Start of Block

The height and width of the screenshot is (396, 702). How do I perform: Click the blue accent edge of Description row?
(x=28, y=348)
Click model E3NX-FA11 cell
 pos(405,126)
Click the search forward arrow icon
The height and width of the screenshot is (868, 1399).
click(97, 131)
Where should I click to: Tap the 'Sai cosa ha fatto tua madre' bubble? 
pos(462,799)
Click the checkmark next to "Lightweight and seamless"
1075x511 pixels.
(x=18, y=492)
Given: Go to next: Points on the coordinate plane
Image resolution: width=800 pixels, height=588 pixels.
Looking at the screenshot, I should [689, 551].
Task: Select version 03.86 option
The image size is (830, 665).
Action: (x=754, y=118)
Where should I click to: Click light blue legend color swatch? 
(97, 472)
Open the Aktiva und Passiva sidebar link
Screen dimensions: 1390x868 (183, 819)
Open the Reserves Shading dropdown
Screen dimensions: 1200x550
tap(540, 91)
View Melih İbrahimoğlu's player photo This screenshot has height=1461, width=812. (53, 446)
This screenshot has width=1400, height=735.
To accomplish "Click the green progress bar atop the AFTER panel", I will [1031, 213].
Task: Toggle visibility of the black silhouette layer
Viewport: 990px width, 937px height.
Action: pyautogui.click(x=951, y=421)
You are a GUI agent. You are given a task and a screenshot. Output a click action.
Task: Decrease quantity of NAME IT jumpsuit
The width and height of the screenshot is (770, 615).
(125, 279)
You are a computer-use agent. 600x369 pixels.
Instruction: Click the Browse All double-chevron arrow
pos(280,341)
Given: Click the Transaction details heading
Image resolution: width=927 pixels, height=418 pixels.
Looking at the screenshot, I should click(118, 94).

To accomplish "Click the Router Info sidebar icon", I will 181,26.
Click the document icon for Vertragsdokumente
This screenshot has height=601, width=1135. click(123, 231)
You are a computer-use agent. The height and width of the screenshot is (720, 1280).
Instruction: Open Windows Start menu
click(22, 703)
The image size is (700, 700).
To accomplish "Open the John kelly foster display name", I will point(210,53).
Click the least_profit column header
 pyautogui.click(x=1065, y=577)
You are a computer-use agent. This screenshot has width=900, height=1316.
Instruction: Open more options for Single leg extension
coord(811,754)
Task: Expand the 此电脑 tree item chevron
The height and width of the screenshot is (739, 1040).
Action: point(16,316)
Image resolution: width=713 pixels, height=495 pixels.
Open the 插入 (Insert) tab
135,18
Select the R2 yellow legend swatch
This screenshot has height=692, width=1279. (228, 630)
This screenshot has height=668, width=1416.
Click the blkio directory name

End of Block

▸ **Task requirements**:
Check every line of the listing for the string "will" and report how many lines have it, as a number alone.

▸ **Exercise response**:
3